» DATASET CONTENT:

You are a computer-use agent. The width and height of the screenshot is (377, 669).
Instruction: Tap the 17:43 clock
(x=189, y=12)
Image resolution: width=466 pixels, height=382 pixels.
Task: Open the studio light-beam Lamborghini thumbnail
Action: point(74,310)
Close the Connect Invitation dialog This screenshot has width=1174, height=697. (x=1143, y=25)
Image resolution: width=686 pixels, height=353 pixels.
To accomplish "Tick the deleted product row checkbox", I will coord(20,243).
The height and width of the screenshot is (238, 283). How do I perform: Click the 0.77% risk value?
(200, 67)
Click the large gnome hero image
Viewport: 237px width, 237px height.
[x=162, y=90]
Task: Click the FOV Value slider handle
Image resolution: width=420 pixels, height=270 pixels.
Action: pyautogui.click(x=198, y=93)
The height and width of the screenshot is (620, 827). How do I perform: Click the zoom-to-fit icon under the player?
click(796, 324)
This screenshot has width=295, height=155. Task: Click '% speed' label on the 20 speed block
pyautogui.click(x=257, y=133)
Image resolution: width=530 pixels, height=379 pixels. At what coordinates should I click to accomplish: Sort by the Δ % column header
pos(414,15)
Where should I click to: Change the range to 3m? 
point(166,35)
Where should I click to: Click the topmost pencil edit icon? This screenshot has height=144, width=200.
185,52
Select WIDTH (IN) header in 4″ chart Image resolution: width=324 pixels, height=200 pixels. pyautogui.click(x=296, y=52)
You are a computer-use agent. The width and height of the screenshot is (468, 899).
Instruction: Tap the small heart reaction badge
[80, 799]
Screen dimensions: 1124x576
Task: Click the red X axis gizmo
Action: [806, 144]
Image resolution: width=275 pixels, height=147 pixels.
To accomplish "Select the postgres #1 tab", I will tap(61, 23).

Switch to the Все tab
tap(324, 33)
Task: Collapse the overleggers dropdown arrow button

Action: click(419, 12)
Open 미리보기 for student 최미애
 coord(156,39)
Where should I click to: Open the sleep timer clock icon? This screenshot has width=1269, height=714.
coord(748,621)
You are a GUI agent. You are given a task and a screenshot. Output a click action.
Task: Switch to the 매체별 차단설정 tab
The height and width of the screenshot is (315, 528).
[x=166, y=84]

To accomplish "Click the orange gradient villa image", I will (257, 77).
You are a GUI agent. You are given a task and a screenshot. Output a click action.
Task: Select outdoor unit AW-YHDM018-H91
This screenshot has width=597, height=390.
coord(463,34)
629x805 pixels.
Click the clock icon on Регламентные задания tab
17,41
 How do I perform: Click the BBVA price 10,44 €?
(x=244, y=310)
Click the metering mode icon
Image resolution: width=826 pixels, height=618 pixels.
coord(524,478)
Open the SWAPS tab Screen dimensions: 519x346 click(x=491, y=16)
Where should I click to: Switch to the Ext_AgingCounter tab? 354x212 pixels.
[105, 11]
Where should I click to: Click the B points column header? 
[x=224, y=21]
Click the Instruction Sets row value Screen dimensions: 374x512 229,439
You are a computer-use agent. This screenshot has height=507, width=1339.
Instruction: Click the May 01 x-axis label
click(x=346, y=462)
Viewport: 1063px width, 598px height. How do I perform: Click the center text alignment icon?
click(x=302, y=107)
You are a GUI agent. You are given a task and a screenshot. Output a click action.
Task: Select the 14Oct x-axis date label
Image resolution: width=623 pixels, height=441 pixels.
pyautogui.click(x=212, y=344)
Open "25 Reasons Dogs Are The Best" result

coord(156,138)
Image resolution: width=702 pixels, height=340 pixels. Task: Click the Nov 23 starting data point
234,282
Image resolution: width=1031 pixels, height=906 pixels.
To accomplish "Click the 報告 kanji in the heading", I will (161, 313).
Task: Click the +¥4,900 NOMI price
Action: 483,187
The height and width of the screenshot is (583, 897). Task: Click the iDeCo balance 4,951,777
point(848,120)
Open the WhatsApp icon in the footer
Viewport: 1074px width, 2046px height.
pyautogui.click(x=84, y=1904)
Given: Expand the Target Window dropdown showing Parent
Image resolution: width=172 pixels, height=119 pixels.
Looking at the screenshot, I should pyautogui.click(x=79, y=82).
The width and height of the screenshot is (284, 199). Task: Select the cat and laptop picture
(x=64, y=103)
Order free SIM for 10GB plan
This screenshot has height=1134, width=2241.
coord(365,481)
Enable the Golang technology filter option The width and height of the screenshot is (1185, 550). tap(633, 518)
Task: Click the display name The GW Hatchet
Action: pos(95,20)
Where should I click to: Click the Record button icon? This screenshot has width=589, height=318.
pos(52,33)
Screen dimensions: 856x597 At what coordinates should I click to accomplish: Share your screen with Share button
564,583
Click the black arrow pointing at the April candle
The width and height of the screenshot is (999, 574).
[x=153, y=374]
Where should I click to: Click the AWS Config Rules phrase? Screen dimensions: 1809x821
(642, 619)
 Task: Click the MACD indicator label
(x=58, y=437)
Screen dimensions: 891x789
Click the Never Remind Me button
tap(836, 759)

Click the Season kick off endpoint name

» REQUIRED WORK: Transcribe the lines above word for word, from the first line through the line that contains "Action: point(74,310)".

» RESPONSE TO THIS EXERCISE:
You are a computer-use agent. The width and height of the screenshot is (377, 669).
Instruction: Tap the 17:43 clock
(x=189, y=12)
Image resolution: width=466 pixels, height=382 pixels.
Task: Open the studio light-beam Lamborghini thumbnail
Action: point(74,310)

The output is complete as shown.